Liberal democracy spread elsewhere with the American Revolution , French Revolution, and collapse of fascism and communism in Europe
Globalisation has increased the spread of ideas and awareness about liberal democracy. Contributed to democratic movements like Arab Spring
Francis Fukuyama's view that democracy is inevitable seemed convincing in 1989. However now it is less convincing with democractic backsliding and fundamentalism
Unit 6: Comparative Theories
6.1 Realism
State sovereignty
humans are selfish which leads to selfish states
Thucycides and Morgenthau argued that human nature is self-centered and people seek their own interests, and it is natural for states to act selfishly when they are uncertian about other's intentions
prisoner's dilemma means states should expect betrayal
Rationality
relations between states are based on the positive value for one's own state
Unitary Actors
it is always within a country's interest to increaese its own security
Amorality
states are amoral and are not guided by principles. Like Machiavelli said, states should ruthlessly pursue their own interests
States seek power
power is a zero sum gain so each state must compete for their own security. An imbalance of power creates conflict but a balance creates harmony.
International anarchy
there is no higher authority than the state, so they cannot be held accountable. Language of rights and responsibility is irrelevant since states cannot be brought to heel. Anarchy leads to conflict, like Hobbes' State of Nature
War is inevitable
When humans are selfish, conflict is inevitable. Lack of international authority and zero sum power game contributes
Security dilemma
States must always guarantee their own security. Neo-realists believe it is necessary to co-operate sometimes to achieve this, as it is the rational decision. However most alliances are doomed to fail due to mistrust
Thinkers
Thucydides
: States will increase their power whatever the cost. Melian Dialogue
Niccolò Machiavelli
: States must be driven by utilitarianism rather than moral principles
Carl von Clausevitz
: War is inevitable but can be done morally
Hans Morgenthau:
Power is the main goal of states and they are the main actors in the international system
Kenneth Waltz:
Neo-realist, sees alliances and interdependence as very important. Still thought world was anarchic. Superpowers exert hegemonic powers
John Mearsheimer
: All alliances are temporary and states will rationally act against each other. Need security for survival
6.2 Liberalism
Decline in conflict
deaths in conflict have dramatically fallen. Now mostly civil wars
Rise in democracy
most countries are now democracies. Democracies are usually much less aggressive than autocracies
Growth in trade
States are becoming increasingly interdependenct economically through trade. Conflict riskes economic collapse
IGOs
rise in IGOs shows states want to co-operate rather than war
Human nature
Humans are altruistic and willing to co-operate. Demonstrated by Rousseau's stag hunt scenario, where it is more logical to co-operate for greater gain
Harmony and balance
States, like humans, can act selflessly. States are not unitary actors but have a wide range of interests they express.
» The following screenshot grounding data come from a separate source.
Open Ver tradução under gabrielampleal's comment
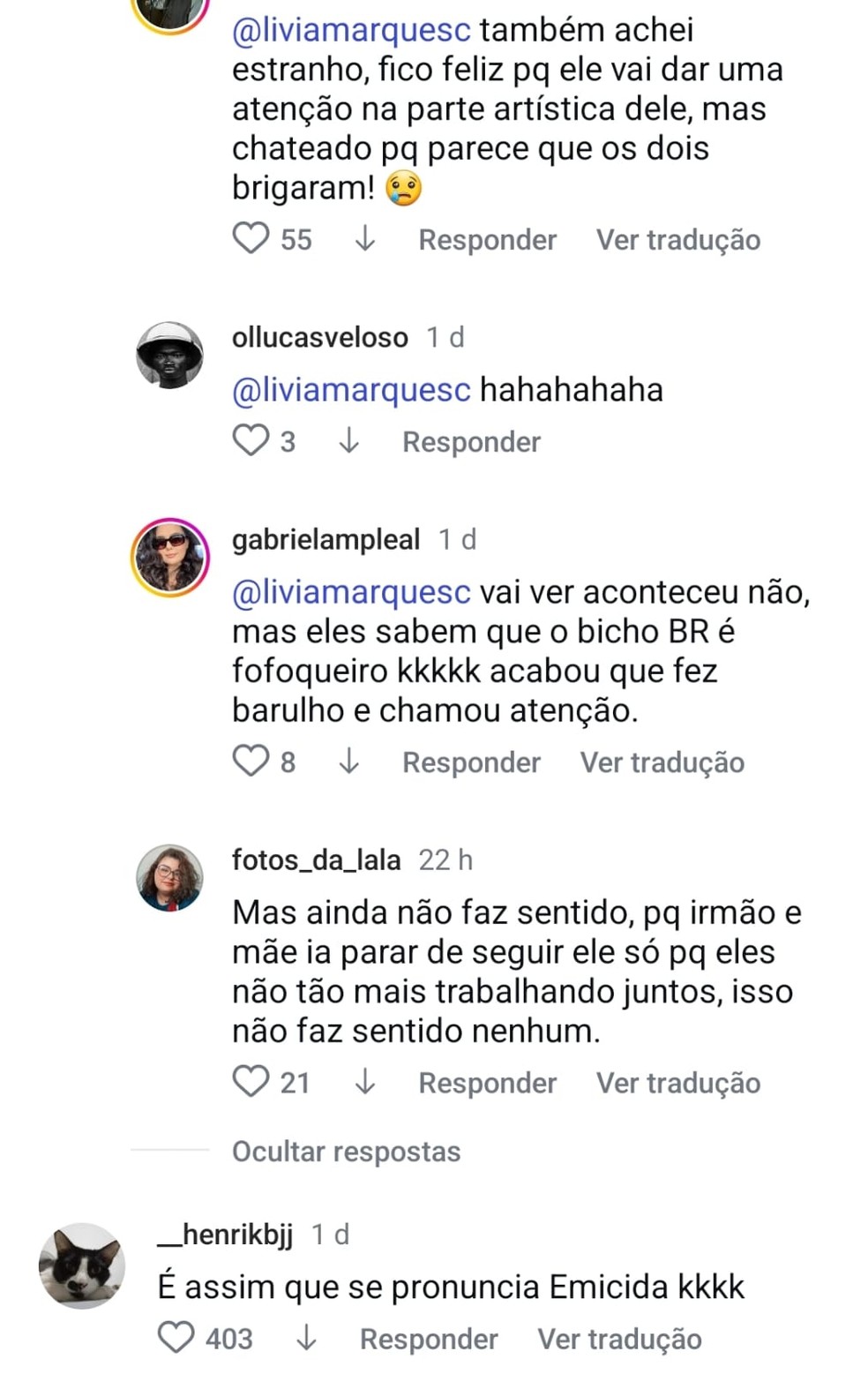The width and height of the screenshot is (868, 1374). (x=662, y=761)
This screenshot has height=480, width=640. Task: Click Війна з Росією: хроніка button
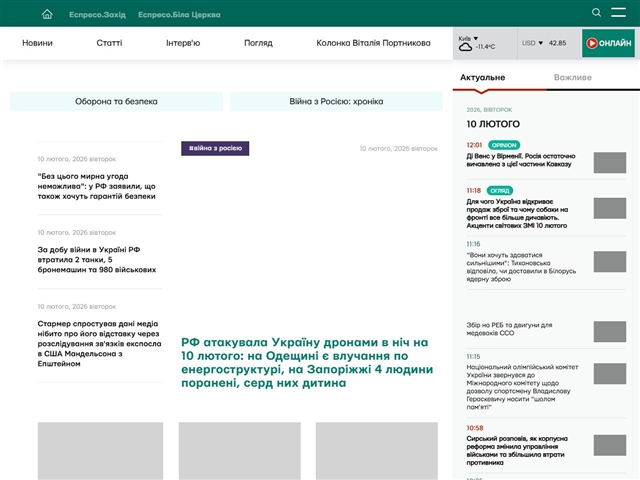[x=336, y=101]

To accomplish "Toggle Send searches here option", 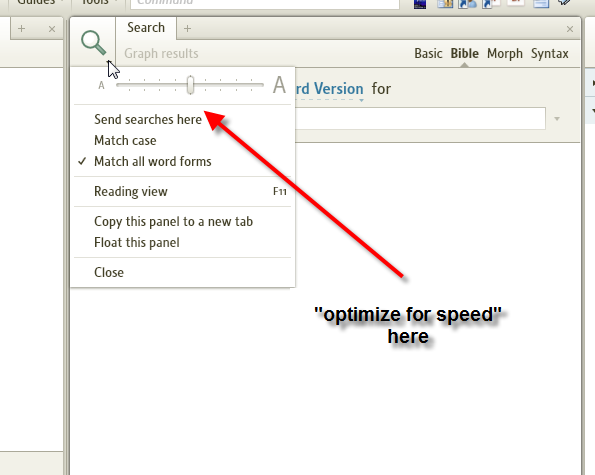I will [x=148, y=120].
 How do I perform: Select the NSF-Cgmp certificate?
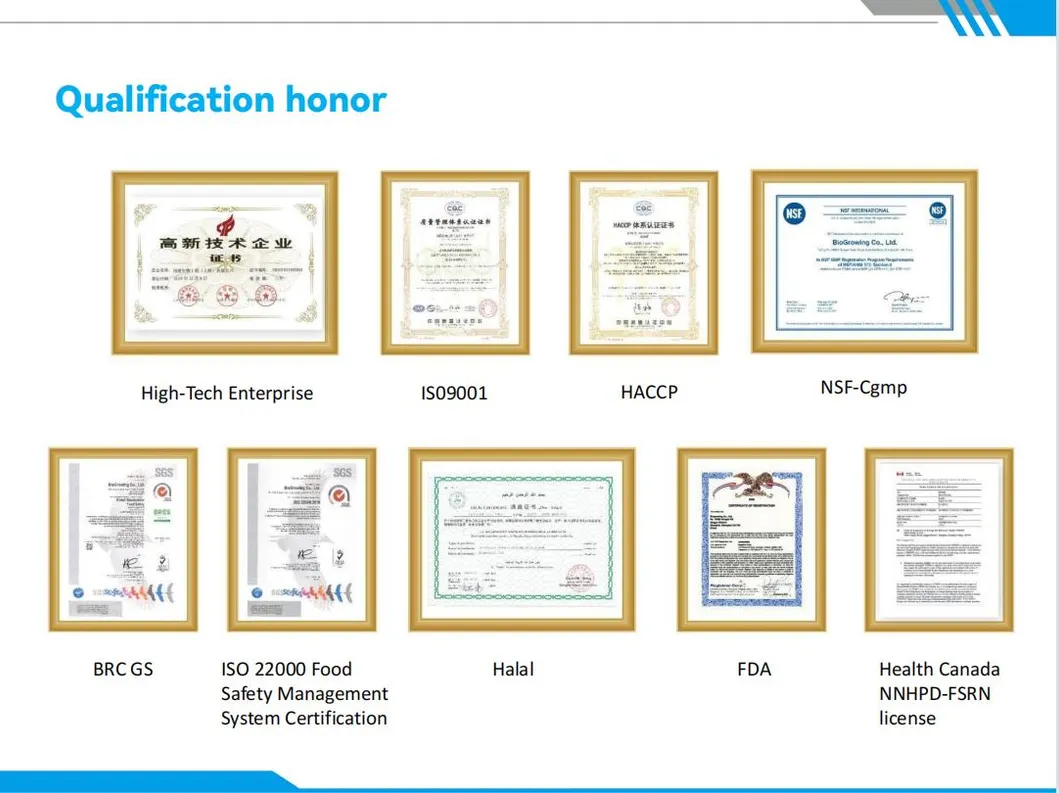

constitutional layout of a state affects its behaviour
states have chosen to avoid conflict through IGOs
Complex Interdependence
states' fates are tied up with each other. Complex web of interdependence with trade, IGOs, TNCs and globalisation.
Global governance
states are not necessarily the principal actors in the system. Global government is also driven by religion, social movements and the economy
IGOs
the state is in decline due to importance of other actors internationally. The decline of the state means there will be more opportunities for co-operation and thus peace.
Thinkers
Immanuel Kant:
A world of constitutional republics will bring peace (Kantian Triangle). Rights upheld by Rechtsstaat
Woodrow Wilson:
put great faith in IGOs to maintain world peace after WW1. Called for self-determination of small nations
Robert Keohane:
multilateral institutions are beneficial to states and help to create peace
Joseph Nye
: Complex interdependence, hard, soft and smart power.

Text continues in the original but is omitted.